Era essenziale che lei facesse meno rumore possibile; doveva misurare ogni passo, ogni respiro, ogni eventuale colpo di tosse, affinché il suo movimento non fosse notato. Imprecò, ricordandosi che doveva fare attenzione anche agli improvvisi scricchiolii del corpo, soprattutto dovendo passare dalla posizione orizzontale a quella verticale. Per fortuna Alistair russava sonoramente, impedendo a se stesso di notare che sua moglie si stava alzando dal letto.

Per non tornarvi probabilmente mai più.

Forse anche le fitte al cuore potevano fare rumore. Di certo erano dolorose.

Ringraziò la Val della sera prima per avere organizzato con cura la fuga, preoccupandosi di lasciare l'armatura leggera nelle stalle con il suo sauro e portandosi dietro soltanto gli abiti da viaggio; Alistair non ci aveva neanche fatto caso, credendo forse che la moglie avesse in programma una cavalcata per la mattina seguente, o una gita con lui fuori Denerim. Gli era interessato soltanto toglierle gli abiti, lanciarli alla rinfusa per la stanza, libero finalmente di accarezzare quei seni che, a giudicare dalla foga, aveva bramato per una vita intera.

Nonostante le due settimane passate insieme, infatti, Alistair si comportava come se ogni risveglio fosse il primo accanto a Val, compensando con quell'entusiasmo l'interminabile periodo di lontananza. E ora quel periodo sarebbe divenuto più lungo e fastidioso del solito, tutto per evitare che arrivasse a essere realmente interminabile.

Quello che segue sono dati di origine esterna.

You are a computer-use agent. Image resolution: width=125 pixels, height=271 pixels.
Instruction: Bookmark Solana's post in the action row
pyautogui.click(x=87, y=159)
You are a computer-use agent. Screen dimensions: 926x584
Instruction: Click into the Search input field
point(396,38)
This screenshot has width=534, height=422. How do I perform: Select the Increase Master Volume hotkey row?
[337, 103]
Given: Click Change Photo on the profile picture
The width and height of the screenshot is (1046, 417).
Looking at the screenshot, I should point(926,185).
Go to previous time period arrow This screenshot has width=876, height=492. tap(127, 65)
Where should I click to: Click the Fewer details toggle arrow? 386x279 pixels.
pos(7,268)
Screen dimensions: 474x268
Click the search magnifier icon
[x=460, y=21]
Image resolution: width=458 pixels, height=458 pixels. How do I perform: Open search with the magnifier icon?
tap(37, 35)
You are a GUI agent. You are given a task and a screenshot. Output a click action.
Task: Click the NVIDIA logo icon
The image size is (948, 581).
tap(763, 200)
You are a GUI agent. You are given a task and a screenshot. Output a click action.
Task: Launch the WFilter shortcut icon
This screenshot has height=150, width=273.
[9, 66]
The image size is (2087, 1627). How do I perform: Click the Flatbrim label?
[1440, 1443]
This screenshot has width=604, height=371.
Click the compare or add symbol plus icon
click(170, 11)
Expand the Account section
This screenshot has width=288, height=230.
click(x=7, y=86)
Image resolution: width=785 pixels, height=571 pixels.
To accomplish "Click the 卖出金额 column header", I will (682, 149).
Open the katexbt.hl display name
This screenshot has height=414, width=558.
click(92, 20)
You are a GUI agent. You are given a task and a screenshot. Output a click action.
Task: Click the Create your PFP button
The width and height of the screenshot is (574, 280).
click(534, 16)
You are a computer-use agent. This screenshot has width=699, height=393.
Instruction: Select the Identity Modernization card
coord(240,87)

Val si piegò alla ricerca degli stivali e la sua schiena scrocchiò, ancora una volta senza essere udita da Alistair, che si era appena girato nel letto. Vederlo dormire così tranquillo le provocò un'ulteriore fitta al cuore, ma ormai la decisione era stata presa: non aveva passato mesi sulle tracce di introvabili informazioni per demordere dopo solo due settimane.

Si diceva che un comandante dei Custodi Grigi di Montsimmard, tanti decenni prima, avesse scopeto una cura per la corruzione; perché l'avesse tenuta per sé e soprattutto non ne avesse fatto uso era un'altra storia, che fino a quel momento lei non era riuscita a trovare in alcun libro o diario, però ciò che le interessava era capire dove si fossero spinti gli studi di quel comandante. All'inizio aveva creduto si trattasse di una leggenda, quindi aveva dovuto appurare la reale esistenza dell'uomo e la fortezza presso cui aveva servito; in seguito si era informata sui suoi compagni e sulla zona in cui abitava, scoprendo così la sua vicinanza ad alcuni maghi del circolo di Montsimmard, e infine era andata in una missione segreta e rischiosa – di cui Alistair non sapeva niente – per recuperare gli strumenti necessari a decifrare il diario del Custode Grigio. Da quel momento in poi l'attendeva un nuovo viaggio, nel quale avrebbe dovuto affrontare l'avversario più temibile di tutti: la speranza.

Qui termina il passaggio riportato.